There’s a small concern lurking beneath the surface in Utah’s same-sex marriage case, a quiet question that some experts say could derail the state’s push to permanently ban gay and lesbian unions.
Although few believe it poses a serious threat to the case’s trajectory — likely headed to the U.S. Supreme Court by summer — the question persists:
Could Kitchen v. Herbert be thrown out on a technicality?
On Tuesday, Utah’s lead counsel Gene C. Schaerr drew attention to a question posed to both sides by a three-judge panel at the 10th Circuit Court of Appeals last week regarding whether the lawsuit targeted the appropriate state and county officials.
The technical term is Article III standing. What it means is according to constitutional standards the court must consider, "at an irreducible minimum" the party seeking to sue must have suffered injury that can be traced to the action of the defendant in the case.
In the Utah lawsuit, the three couple plaintiffs represented by Peggy A. Tomsic and James E. Magleby named the governor, the attorney general and the Salt Lake County clerk in the case.
They allege these three officials are responsible for same-sex couples being denied marriage licenses and for out-of-state marriages remaining unrecognized in Utah.
Schaerr’s letter insists this belief is accurate.
Why would Utah’s lead attorney be volunteering to the court that the governor and attorney general are, in fact, the proper people to sue?
If the court finds that they’re not, the appellate judges may decline to rule in the case, leaving Judge Robert J. Shelby’s ruling to stand as law in Utah.
That’s what happened with California’s Proposition 8 and the lawsuit Hollingsworth v. Perry that took the case all the way to the U.S. Supreme Court — after hearing the case, five out of nine justices voted to dismiss the appeal for its lack of jurisdiction, thereby leaving the decision of the lower district court to stand.
"It’s the kind of legal technicality that could screw up the case," said Carl Tobias, judicial appointment expert and professor at the University of Richmond School of Law. "There’s always a possibility, but courts tend to be reluctant to base a decision entirely on jurisdictional issues when it’s a case like this. I think they’re reluctant.
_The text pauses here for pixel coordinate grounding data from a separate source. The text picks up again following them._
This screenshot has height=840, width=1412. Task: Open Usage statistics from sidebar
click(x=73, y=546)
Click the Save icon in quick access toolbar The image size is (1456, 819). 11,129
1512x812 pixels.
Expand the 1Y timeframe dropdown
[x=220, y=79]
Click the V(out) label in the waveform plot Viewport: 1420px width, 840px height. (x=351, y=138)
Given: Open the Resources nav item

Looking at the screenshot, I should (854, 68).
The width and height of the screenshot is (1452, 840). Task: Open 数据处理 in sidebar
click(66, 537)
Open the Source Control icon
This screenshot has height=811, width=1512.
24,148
It sounds like these judges want to get to the merits."
During Utah’s arguments last week, Judge Jerome A. Holmes — widely considered to be the "vote to get" in the case — asked Tomsic to explain why the defendants her plaintiffs had singled out were appropriate.
Further, he asked whether the state continued to have the right to appeal the case, given that Salt Lake County Clerk Sherrie Swensen declined to appeal Judge Shelby’s Dec. 20 decision to overturn Utah’s same-sex marriage ban.
"You sued the clerk of court," Holmes said, referring to Swensen. "But the clerk of court is not on the appeal, and, it would seem to me that creates a fundamental basis for concern about where jurisdiction lies in this case. "
Tomsic argued that because the governor and the attorney general have authority over the county clerks in Utah — unlike in other states where clerks who issue marriage licenses are members of the judicial branch of government — they are, ultimately, the proper authorities.
Immediately after Shelby overturned Utah’s marriage amendment, county clerks were inundated with requests for marriage licenses from gay and lesbian couples.
Some, like Salt Lake County, began issuing them without hesitation. Others took days to begin handing out marriage licenses to all couples — regardless of their gender.
Utah County’s clerk, Bryan Thompson, took nearly a week to begin issuing licenses, prompting threats of a lawsuit from a lesbian couple who had been previously denied.